Spyware is seen as an increasingly serious security problem, and the U.S. Federal Trade Commission has pledged to take action against companies that distribute it. The software is installed on machines without the owner's knowledge to track their online habits, sometimes via a keylogger, which records the user's keystrokes.
One reason for the growth in corporate spyware infestation is a massive increase in the number of spyware-making toolkits being sold online, said Camissar, who referred to some research that Websense conducted earlier this year in partnership with the Anti-Phishing Working Group.
"In April 2005, there were 77 unique password-stealing applications.
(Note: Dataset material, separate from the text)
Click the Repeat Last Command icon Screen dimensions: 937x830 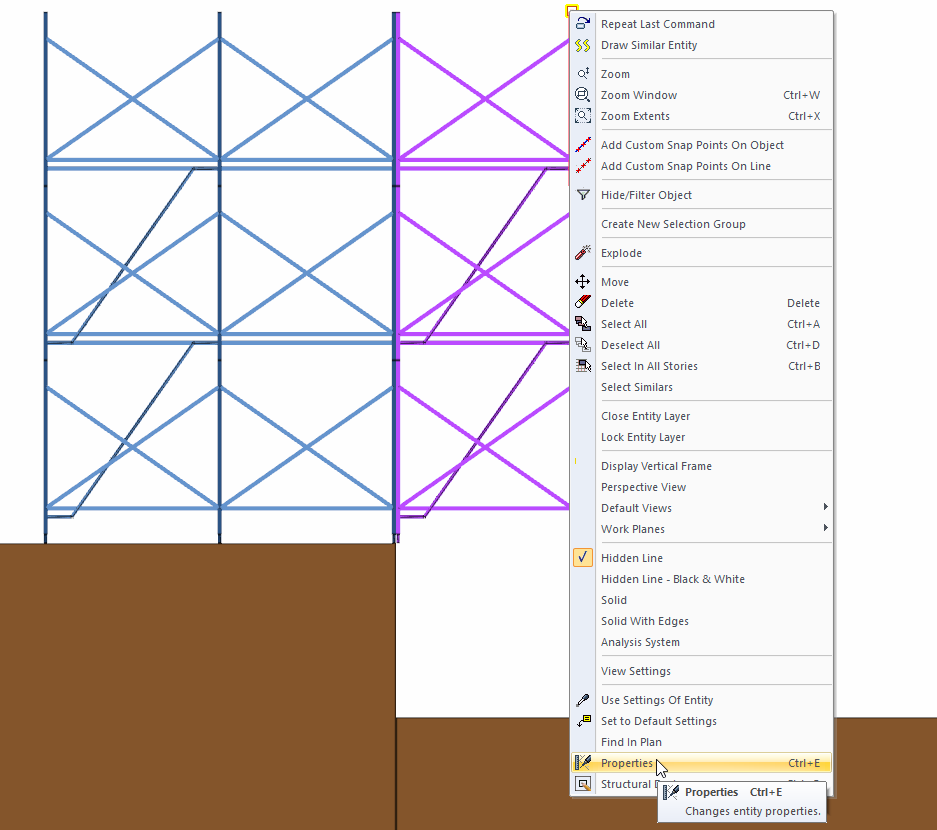point(583,24)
In the latest March report, there were 197. Unique Web sites hosing keyloggers in the same time frame have gone up from 260 to 2,157--almost a 10-times growth," Camissar said.
The Websense survey also discovered that companies did not have much faith in their staff being able to distinguish between genuine Web sites and phishing sites, which mimic the online outlets of trusted businesses, such as banks, to try to trick people into handing over sensitive personal information.
"Forty-seven percent of IT decision makers said their employees have clicked on phishing e-mails, and 44 percent believe employees cannot accurately identify phishing sites," Camissar added. "I am surprised that the results are not showing a larger growth in the number of organizations hit by this kind of threat."